REQUIRED ACTION:
Filter the listing below, keeping only the lines with the word "agent".

RECORDS TO PROCESS START

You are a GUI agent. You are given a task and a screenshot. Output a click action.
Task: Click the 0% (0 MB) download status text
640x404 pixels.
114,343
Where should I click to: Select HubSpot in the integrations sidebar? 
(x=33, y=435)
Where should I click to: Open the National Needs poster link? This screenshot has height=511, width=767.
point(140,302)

RECORDS TO PROCESS END
RECORDS TO PROCESS START

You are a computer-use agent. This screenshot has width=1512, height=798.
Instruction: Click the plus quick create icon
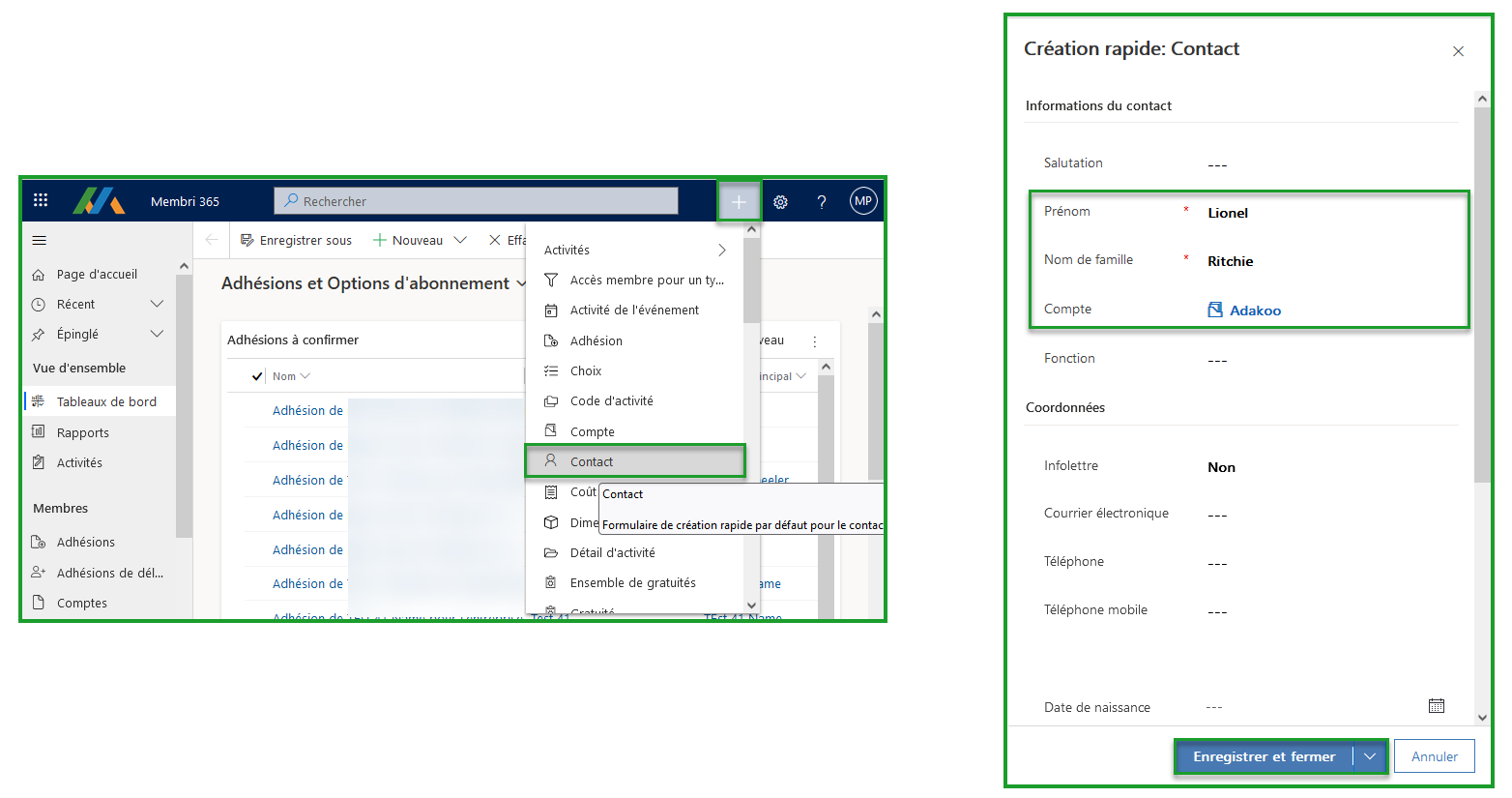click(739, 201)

RECORDS TO PROCESS END
RECORDS TO PROCESS START

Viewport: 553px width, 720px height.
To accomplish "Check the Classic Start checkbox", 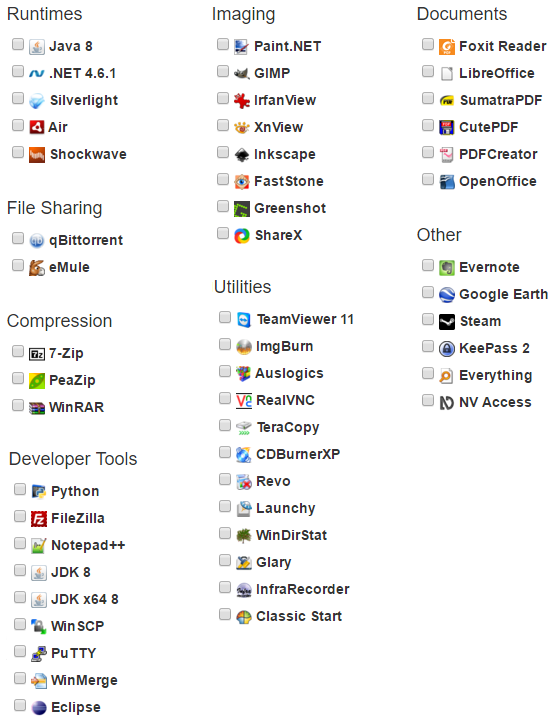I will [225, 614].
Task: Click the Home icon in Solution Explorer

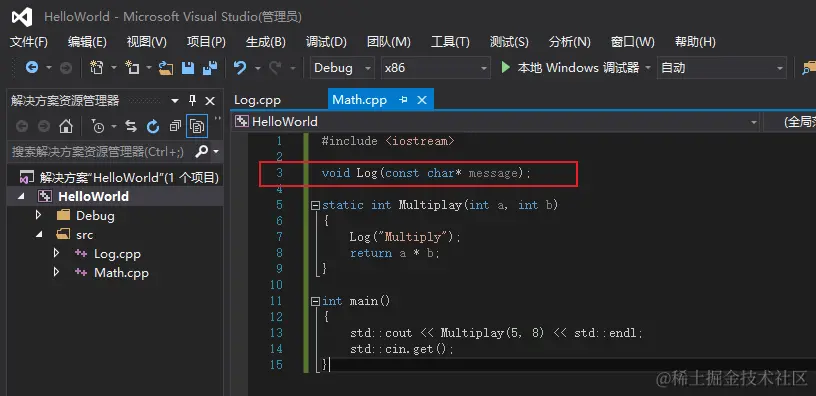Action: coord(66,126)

RECORDS TO PROCESS END

OUTPUT FOR THIS EXERCISE:
You are a GUI agent. You are given a task and a screenshot. Output a click action.
You are a computer-use agent. This screenshot has width=1512, height=798.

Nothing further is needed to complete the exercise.